■ Aufgaben:
• A. Beantworte anhand des Textes über Söder und Aiwanger diese Fragen:
(i) Gegen wen konnte sich Söder 2021 im Machtkampf um die Kanzlerkandidatur der Union nicht durchsetzen?
(ii) Welches Bundesministerium würde Aiwanger idealerweise gern übernehmen?
(iii) Wie viel Prozent hatten die Freien Wähler bei der Bundestagswahl 2021 insgesamt und wie viel in Bayern?
• B. Führe den Text über Söder und Aiwanger nach seinem letzten Satz weiter.

■ Ausgangstext:
——————

Bei allen Unterschieden zwischen Söder und Aiwanger - in puncto Ehrgeiz weisen sie Ähnlichkeiten auf. So sehr beide auch öffentlich über ihre bisherigen Ämter in Bayern schwärmen, so groß ist auch ihr bundespolitisches Machtstreben: Beide Parteichefs trauen sich selbst deutlich mehr zu. Schon 2021 hatten beide auf ihre Weise für einen Wechsel nach Berlin gekämpft, bei beiden wurde nichts daraus: Söder konnte sich im Machtkampf um die Kanzlerkandidatur der Union nicht gegen Armin Laschet (CDU) durchsetzen, Aiwanger scheiterte mit den Freien Wählern an der Fünf-Prozent-Hürde. Der Freie-Wähler-Chef will es 2025 erneut versuchen, Söder werden nach wie vor Kanzler-Ambitionen nachgesagt.
Aiwanger möchte Bundesminister werden
Vor wenigen Tagen erst bekräftigte Aiwanger im Deutschlandfunk sein ehrgeiziges Ziel, seine Freien Wähler als Spitzenkandidat in den Bundestag zu führen - und idealerweise gleich auch noch Bundeswirtschaftsminister zu werden: "Ich sage es ganz ehrlich: Wenn ich das in Berlin tun dürfte, dann würde ich das gerne tun." Er schreibe jetzt schon einen Brief täglich an Bundesminister Robert Habeck (Grüne). "Wenn man näher dran wäre und die Dinge direkt umsetzen könnte, wäre vieles gut."
Auch 2021 sei er schon Spitzenkandidat gewesen. "Wir hatten damals 2,4 Prozent, in Bayern 7 Prozent für die Bundestagswahl", schilderte Aiwanger. "Wenn überall so gewählt worden wäre wie in Bayern, säßen wir längst in Berlin. Und das wäre auch dringend nötig." Er sei überzeugt, dass die Freien Wähler "ein riesiges Potenzial" hätten.
Ministerpräsident Söder strebt nach Einschätzung des Freie-Wähler-Chefs immer noch die Kanzlerkandidatur der Union an. "Wenn es ihm angetragen wird, wird er nicht nein sagen. Aber ich glaube nicht, dass er es auf einen Kampf ankommen lässt", sagte Aiwanger. "Wer schlägt schon das Amt des Bundeskanzlers aus?"

——————

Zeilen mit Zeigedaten
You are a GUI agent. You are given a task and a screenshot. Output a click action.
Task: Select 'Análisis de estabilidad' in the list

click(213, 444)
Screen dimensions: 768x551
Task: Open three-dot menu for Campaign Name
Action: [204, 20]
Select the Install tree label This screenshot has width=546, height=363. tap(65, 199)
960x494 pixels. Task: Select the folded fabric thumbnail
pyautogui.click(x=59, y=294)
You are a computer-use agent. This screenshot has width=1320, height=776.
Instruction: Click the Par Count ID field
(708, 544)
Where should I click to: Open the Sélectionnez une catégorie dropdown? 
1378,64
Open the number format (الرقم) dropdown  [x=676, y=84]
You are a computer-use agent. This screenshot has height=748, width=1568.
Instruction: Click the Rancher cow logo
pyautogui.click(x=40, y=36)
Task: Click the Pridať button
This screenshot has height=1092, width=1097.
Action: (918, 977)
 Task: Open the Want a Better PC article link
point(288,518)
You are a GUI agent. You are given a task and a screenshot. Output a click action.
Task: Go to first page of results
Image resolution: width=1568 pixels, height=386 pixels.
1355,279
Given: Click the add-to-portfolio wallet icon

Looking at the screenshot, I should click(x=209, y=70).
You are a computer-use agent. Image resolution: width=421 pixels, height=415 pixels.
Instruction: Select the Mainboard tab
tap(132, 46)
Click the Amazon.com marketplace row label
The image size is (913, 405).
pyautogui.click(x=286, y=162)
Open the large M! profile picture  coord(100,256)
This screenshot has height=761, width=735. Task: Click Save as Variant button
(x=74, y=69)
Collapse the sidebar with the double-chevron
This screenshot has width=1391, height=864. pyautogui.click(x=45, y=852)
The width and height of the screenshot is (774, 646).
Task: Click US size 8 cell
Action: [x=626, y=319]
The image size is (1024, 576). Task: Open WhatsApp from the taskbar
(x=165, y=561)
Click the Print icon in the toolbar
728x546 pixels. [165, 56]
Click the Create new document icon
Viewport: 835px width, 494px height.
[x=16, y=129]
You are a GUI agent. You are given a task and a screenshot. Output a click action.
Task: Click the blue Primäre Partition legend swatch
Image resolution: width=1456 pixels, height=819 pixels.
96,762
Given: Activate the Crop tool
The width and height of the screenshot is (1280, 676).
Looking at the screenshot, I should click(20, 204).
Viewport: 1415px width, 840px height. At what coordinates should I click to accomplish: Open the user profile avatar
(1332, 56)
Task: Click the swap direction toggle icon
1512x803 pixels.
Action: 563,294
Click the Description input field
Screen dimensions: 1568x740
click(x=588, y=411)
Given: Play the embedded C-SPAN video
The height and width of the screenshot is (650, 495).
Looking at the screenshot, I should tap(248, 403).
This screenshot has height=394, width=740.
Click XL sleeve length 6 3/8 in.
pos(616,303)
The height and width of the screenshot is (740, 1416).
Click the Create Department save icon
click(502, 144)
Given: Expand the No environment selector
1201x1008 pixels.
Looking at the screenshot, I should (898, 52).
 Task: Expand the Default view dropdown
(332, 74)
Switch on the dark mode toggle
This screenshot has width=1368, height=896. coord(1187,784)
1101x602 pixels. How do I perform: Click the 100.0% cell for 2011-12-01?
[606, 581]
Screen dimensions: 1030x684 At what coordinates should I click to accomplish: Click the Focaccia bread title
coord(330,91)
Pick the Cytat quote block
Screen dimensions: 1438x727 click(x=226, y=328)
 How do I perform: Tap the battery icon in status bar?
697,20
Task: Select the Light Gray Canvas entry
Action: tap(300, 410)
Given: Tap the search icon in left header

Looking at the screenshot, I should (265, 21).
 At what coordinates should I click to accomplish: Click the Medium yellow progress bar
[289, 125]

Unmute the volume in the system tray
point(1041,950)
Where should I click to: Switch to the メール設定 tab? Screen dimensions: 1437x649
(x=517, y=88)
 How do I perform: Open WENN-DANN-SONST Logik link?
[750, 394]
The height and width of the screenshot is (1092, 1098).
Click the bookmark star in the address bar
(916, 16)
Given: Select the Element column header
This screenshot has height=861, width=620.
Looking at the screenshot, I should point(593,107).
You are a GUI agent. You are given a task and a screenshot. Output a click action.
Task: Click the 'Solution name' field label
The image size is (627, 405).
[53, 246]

——————

■ Lösungen je Aufgabe:
• A.
(i) Gegen Armin Laschet (CDU).
(ii) Das Bundeswirtschaftsministerium.
(iii) Insgesamt 2,4 Prozent, in Bayern 7 Prozent.

• B.
Söder: "Nicht ständig nach anderen Ämtern schauen"
Während Aiwanger also bei der Bundestagswahl für die FW ganz oben auf dem Wahlzettel stehen dürfte, sollen Minister der CSU nach Söders Willen dort nicht zu finden sein. "Denn ich bin der festen Überzeugung: Ich brauche Minister, die mit 120 Prozent brennen für Bayern und nicht die Hälfte ihrer Zeit woanders sind." Wer Geld vom Steuerzahler bekomme, müsse dafür doppelten Einsatz bringen.
Nebenbei gibt es von Söder auch noch einen Seitenhieb auf seinen Wirtschaftsminister. Der CSU-Politiker lässt anklingen, dass er einen Teil von Aiwangers Job miterledigt: "Ich bin ja fast täglich mit Wirtschaftsfragen beschäftigt, kümmere mich da auch persönlich in vielen Dingen, weil ich angesprochen werde."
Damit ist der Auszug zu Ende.